Ultimately, a semantic detection layer turns prompt security from a static rule-based mechanism into a dynamic, intelligence-driven control. It reduces reliance on brittle string matching, improves resilience across different model architectures, and provides developers with actionable insight into emerging attack patterns before they result in successful prompt injection or privilege escalation.
Defense-in-Depth Architecture
Organizations deploying LLM systems should implement defense-in-depth stacks combining multiple protection layers. The architecture should include tokenizer configuration with split_special_tokens=True as the foundational layer, recursive Unicode sanitization removing tag blocks, variation selectors, and zero-width characters, multiple detection layers using different model architectures to reduce single-point-of-failure risk, output validation treating model responses as untrusted and validating before execution, and continuous monitoring for anomalous interaction patterns that may indicate active exploitation attempts.
The Road Ahead
Special tokens occupy a critical position in LLM architecture, enabling the role boundaries, tool calling, and safety constraints that make modern AI assistants functional. This same structural importance creates exploitable attack surfaces when user input can inject tokens the model interprets as authoritative system commands.
Three developments warrant close monitoring. First, agentic AI systems with tool-calling capabilities dramatically expand attack surfaces through function call hijacking. A compromised agent with database access, code execution, or external API permissions presents risks far beyond conversational jailbreaks. Second, the gap between academic defense benchmarks and adversarial robustness suggests current evaluation methodologies are inadequate.

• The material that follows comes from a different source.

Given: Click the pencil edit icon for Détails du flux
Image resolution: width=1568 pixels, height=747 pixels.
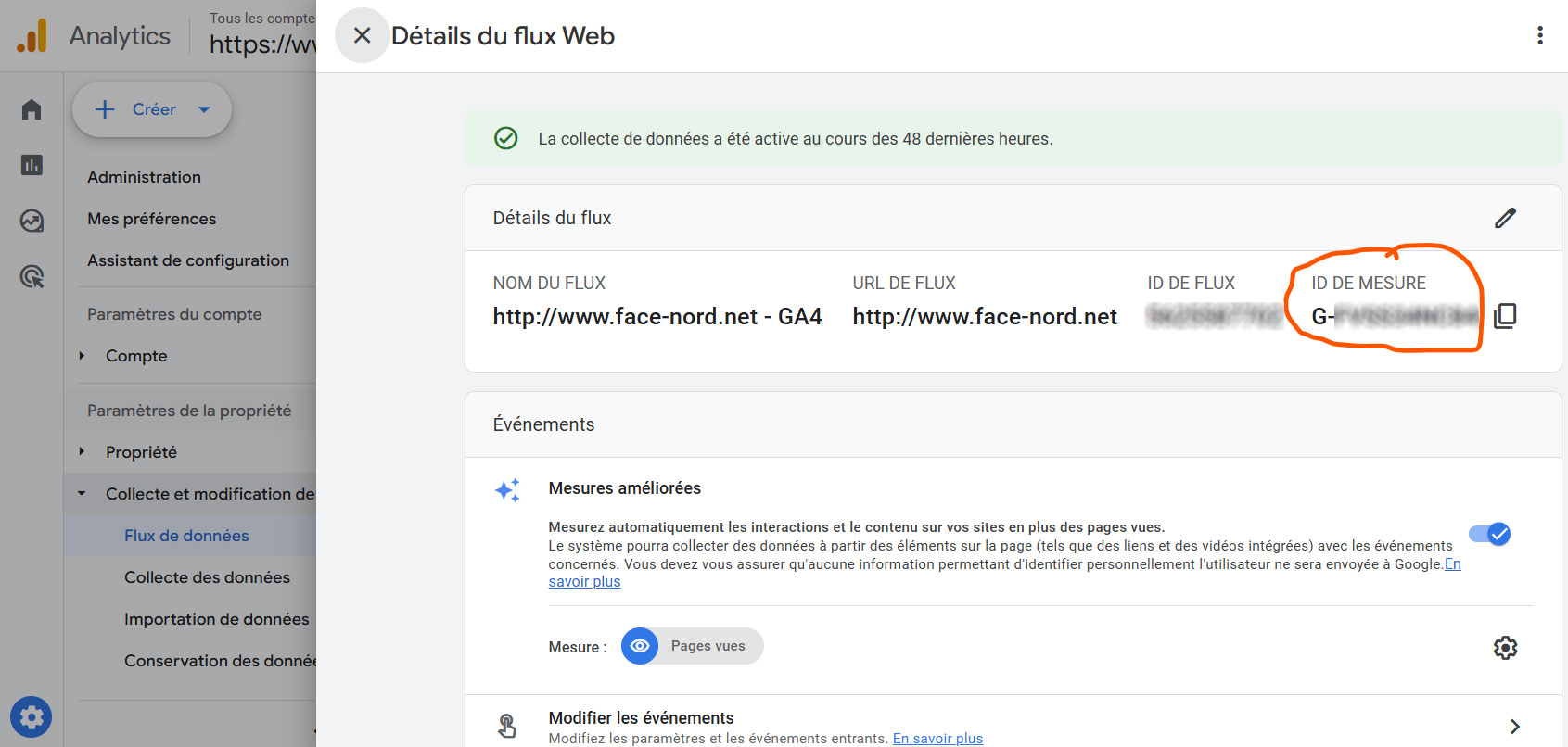Looking at the screenshot, I should [x=1505, y=218].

Defenses reporting 95% detection rates may achieve only 5% under adaptive attack. Third, recursive encoding attacks combining nested base64, split payloads, and Unicode obfuscation increasingly defeat single-layer defenses.

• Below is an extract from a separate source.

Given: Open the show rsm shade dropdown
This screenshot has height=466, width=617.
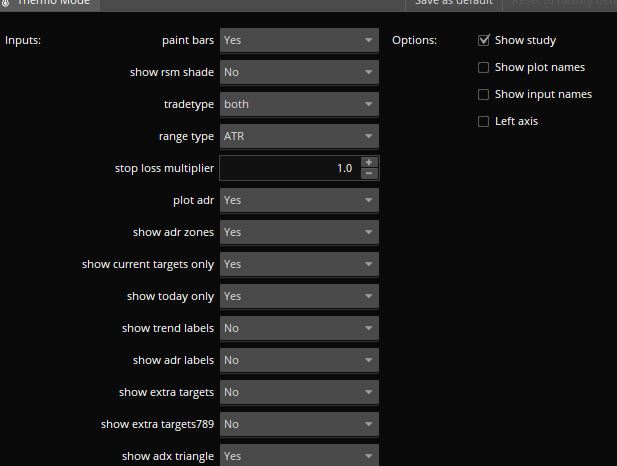Looking at the screenshot, I should pos(299,72).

The security implications parallel SQL injection vulnerabilities of the early 2000s, yet no comprehensive architectural solution exists today. The models themselves cannot solve this problem, they lack the capability to cryptographically verify message authenticity or distinguish legitimate system prompts from injected ones. Until the field develops more robust boundaries between data and control in language model systems, practitioners must layer imperfect defenses and maintain vigilance against an evolving threat landscape.